▶ _EXERCISE TASK_: Rewrite the listing as a Markdown table with the columns Row and Line, covering the line with "Given: Click the Product" through the end of the listing. Leave out blank lines.

▶ _SUPPLIED MATERIAL_:
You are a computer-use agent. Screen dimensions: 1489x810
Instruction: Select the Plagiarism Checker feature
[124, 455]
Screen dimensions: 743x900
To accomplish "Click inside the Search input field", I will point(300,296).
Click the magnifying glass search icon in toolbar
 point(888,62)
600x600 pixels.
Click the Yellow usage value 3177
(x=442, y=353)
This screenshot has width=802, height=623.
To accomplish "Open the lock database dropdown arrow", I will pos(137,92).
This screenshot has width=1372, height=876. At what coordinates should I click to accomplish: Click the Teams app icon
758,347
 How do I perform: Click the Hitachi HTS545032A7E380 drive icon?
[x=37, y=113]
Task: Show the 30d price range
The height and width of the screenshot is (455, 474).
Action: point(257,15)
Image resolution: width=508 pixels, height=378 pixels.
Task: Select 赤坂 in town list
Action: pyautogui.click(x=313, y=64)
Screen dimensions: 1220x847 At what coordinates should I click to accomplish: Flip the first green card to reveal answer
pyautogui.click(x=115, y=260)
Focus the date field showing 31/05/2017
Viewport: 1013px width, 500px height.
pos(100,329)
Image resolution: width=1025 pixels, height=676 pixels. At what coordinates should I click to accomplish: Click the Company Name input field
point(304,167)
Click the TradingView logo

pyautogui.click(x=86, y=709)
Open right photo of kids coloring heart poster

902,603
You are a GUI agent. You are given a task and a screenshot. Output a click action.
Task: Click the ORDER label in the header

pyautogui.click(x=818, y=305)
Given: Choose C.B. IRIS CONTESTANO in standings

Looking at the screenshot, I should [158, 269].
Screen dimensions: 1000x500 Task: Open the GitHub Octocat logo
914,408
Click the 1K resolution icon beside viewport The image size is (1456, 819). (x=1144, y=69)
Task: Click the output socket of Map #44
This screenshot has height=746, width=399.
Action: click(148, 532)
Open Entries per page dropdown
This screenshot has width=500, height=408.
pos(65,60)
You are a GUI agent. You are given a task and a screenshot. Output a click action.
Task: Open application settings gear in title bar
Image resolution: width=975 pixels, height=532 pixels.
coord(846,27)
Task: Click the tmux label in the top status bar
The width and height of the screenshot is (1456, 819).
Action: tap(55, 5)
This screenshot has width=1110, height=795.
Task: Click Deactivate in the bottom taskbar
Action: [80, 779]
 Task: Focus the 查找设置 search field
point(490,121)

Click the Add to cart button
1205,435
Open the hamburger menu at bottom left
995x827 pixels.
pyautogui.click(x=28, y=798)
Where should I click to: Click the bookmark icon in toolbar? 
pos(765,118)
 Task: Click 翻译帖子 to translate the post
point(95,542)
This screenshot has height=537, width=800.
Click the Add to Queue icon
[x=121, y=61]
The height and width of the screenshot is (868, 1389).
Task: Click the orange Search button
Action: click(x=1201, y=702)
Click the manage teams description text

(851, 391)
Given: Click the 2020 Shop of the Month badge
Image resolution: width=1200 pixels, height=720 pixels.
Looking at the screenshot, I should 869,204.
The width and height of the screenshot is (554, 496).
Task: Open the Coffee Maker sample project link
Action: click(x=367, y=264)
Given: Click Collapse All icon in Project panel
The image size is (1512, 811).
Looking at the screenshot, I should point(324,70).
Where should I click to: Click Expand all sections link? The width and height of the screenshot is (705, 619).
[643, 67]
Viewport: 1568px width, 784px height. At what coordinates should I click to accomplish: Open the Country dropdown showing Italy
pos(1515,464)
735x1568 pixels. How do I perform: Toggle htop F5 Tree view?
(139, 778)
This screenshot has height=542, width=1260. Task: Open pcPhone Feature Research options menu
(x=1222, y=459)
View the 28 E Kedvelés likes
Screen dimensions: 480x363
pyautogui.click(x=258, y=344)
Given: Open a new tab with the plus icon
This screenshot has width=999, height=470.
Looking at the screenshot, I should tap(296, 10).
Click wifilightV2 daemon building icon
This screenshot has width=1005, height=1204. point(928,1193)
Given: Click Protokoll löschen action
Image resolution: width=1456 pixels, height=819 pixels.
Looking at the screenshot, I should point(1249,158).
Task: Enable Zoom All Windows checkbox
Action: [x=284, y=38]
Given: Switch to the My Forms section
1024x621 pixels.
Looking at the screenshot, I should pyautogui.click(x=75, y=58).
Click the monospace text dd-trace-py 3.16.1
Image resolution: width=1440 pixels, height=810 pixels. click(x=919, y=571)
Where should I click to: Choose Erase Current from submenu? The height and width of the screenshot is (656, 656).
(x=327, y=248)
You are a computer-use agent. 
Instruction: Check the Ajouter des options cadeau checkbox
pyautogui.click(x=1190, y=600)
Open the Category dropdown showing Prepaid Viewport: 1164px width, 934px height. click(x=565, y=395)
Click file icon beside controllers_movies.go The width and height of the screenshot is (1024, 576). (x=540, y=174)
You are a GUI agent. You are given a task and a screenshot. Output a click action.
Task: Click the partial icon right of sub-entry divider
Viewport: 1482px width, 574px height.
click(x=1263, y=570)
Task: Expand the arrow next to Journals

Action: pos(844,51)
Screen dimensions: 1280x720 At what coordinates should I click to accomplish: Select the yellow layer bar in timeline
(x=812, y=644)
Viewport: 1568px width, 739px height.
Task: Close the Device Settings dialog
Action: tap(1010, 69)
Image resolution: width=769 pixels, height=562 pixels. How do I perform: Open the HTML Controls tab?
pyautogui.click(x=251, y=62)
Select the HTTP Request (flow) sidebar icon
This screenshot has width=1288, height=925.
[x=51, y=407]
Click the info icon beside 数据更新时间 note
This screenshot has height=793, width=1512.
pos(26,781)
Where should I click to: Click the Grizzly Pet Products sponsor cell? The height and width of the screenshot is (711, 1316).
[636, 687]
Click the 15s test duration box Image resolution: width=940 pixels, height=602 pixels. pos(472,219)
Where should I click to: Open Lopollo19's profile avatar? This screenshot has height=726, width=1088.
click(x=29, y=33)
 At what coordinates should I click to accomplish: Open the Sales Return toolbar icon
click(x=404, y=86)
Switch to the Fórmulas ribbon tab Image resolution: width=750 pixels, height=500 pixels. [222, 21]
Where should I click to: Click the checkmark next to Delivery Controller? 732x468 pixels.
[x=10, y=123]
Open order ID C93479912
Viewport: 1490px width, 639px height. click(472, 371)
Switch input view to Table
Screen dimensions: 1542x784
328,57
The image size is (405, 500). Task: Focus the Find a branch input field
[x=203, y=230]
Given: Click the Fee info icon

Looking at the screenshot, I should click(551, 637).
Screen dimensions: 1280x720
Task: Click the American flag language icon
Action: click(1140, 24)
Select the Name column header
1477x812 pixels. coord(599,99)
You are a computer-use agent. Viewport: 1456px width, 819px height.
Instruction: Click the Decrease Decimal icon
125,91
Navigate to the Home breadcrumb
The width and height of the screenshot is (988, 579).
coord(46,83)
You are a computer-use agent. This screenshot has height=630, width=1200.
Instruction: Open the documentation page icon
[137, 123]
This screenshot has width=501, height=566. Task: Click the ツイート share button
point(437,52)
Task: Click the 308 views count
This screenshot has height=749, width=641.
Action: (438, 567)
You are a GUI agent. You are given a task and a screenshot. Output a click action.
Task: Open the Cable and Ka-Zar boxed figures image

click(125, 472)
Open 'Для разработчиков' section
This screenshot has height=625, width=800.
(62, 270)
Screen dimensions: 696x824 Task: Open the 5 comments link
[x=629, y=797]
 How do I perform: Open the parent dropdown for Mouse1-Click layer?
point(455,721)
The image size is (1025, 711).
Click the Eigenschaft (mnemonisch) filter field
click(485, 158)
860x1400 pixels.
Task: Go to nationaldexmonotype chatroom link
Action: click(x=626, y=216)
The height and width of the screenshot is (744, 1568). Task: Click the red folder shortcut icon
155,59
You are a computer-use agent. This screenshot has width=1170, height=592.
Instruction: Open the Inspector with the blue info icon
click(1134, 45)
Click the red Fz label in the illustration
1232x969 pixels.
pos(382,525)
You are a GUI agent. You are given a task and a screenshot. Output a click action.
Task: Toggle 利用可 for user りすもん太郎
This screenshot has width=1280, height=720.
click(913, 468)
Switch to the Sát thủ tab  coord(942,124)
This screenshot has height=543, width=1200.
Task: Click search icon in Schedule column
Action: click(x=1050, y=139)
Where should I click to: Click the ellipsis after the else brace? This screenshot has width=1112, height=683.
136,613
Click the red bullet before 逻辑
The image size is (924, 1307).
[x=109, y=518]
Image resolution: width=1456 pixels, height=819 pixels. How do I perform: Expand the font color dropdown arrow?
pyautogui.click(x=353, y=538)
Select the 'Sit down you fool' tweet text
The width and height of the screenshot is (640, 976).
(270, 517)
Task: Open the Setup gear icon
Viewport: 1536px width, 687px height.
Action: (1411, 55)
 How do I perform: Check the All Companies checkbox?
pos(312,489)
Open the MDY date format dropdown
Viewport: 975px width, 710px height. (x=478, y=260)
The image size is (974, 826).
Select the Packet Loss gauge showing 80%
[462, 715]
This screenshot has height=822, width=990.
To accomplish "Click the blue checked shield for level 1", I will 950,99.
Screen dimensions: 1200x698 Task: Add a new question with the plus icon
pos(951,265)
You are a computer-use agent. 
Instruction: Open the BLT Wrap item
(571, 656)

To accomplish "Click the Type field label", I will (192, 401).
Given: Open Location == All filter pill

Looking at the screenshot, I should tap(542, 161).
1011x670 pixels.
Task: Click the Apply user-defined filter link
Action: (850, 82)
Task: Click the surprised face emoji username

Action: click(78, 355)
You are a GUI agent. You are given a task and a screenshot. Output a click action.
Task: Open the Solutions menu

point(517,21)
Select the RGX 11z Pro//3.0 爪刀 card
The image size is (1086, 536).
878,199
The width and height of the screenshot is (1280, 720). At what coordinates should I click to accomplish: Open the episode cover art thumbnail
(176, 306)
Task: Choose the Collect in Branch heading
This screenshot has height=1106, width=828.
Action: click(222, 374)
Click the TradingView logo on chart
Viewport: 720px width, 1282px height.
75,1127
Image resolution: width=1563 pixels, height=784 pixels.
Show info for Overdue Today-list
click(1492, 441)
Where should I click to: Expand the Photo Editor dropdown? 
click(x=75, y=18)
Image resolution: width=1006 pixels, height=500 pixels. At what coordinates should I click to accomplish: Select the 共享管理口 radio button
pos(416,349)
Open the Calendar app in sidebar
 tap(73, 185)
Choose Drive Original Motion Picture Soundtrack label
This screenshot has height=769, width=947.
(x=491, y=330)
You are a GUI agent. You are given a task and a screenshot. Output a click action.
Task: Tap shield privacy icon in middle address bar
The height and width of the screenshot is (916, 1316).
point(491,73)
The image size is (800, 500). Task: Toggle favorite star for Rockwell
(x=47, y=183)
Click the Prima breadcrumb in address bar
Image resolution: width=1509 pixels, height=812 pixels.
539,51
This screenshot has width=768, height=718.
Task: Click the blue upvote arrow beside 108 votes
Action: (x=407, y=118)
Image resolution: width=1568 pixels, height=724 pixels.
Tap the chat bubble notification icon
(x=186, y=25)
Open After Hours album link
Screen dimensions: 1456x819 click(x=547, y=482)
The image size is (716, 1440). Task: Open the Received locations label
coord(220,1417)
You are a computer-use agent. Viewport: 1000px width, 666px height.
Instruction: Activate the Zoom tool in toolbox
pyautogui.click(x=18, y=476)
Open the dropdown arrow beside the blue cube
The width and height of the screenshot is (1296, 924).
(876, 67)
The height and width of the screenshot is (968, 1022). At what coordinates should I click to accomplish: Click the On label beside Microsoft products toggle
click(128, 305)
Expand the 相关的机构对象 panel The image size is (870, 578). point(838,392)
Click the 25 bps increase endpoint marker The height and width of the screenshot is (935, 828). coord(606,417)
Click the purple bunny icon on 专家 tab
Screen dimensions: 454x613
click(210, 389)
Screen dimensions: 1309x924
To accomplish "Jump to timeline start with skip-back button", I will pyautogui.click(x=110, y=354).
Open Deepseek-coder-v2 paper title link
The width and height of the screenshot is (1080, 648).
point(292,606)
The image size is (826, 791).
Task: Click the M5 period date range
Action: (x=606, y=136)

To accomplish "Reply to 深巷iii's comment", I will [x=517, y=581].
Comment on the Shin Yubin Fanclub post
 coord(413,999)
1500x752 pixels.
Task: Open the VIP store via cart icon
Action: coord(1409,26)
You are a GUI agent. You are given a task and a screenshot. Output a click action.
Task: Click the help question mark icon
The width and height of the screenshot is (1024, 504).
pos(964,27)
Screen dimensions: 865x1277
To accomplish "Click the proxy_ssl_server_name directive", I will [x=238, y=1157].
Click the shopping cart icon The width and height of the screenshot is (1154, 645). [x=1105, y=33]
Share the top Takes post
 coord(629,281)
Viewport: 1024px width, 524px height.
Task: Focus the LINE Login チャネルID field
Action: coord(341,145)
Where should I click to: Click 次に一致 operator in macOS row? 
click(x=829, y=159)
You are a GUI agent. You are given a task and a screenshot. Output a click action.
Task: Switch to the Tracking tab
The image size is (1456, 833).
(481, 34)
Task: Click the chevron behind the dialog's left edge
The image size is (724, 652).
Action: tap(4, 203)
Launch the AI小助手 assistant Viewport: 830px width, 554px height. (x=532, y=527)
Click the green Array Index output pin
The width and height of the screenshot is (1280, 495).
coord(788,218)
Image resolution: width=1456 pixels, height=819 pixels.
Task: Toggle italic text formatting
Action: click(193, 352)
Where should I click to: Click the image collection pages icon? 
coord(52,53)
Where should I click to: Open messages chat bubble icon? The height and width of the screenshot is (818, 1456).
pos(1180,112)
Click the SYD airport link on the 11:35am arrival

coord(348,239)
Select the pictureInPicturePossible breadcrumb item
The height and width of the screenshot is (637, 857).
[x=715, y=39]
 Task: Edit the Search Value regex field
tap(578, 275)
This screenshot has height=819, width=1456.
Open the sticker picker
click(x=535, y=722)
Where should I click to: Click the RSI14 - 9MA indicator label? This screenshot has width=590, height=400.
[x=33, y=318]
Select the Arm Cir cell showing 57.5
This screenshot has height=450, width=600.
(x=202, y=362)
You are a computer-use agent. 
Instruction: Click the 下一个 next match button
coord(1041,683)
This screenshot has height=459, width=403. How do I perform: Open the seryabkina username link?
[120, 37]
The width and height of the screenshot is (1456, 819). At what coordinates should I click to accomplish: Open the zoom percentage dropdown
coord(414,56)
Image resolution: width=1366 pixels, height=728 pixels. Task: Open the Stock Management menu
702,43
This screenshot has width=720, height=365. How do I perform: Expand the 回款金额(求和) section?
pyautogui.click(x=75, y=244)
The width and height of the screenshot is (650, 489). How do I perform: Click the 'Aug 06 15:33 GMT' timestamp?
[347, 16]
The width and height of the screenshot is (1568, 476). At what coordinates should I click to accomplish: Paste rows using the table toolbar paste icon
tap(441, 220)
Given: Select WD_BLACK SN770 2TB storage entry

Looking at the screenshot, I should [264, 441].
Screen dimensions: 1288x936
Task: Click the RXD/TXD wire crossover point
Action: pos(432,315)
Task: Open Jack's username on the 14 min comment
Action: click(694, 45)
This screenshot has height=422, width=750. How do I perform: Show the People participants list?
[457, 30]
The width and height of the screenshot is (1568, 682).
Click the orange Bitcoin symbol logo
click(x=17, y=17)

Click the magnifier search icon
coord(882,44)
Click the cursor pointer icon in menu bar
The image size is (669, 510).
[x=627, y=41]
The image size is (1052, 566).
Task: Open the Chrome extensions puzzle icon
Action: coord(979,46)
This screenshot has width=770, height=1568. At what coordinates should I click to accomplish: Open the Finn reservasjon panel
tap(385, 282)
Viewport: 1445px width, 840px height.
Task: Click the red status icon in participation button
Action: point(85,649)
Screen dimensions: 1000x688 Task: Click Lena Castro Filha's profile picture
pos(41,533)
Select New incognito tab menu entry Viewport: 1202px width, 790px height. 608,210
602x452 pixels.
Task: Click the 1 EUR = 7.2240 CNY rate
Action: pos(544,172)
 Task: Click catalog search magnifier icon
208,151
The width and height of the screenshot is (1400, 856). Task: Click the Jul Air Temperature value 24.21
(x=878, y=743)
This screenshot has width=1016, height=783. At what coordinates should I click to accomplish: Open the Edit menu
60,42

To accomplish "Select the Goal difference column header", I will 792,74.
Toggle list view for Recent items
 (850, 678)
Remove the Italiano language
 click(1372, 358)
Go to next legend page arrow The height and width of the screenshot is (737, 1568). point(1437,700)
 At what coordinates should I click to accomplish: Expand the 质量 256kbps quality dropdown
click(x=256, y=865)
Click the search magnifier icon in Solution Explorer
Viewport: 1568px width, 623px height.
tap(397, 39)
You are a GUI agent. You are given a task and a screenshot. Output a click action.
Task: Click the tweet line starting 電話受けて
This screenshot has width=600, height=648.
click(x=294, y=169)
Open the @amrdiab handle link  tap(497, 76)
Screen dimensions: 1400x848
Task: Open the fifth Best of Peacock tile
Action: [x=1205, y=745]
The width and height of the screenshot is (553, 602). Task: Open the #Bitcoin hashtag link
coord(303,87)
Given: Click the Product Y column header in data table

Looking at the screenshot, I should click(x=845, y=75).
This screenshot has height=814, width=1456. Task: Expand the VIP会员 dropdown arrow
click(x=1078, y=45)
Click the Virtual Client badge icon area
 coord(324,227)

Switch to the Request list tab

▶ _ANSWER TO THE TASK_:
| Row | Line |
|---|---|
| 1 | Given: Click the Product Y column header in data table |
| 2 | Looking at the screenshot, I should click(x=845, y=75). |
| 3 | This screenshot has height=814, width=1456. Task: Expand the VIP会员 dropdown arrow |
| 4 | click(x=1078, y=45) |
| 5 | Click the Virtual Client badge icon area |
| 6 |  coord(324,227) |
| 7 | Switch to the Request list tab |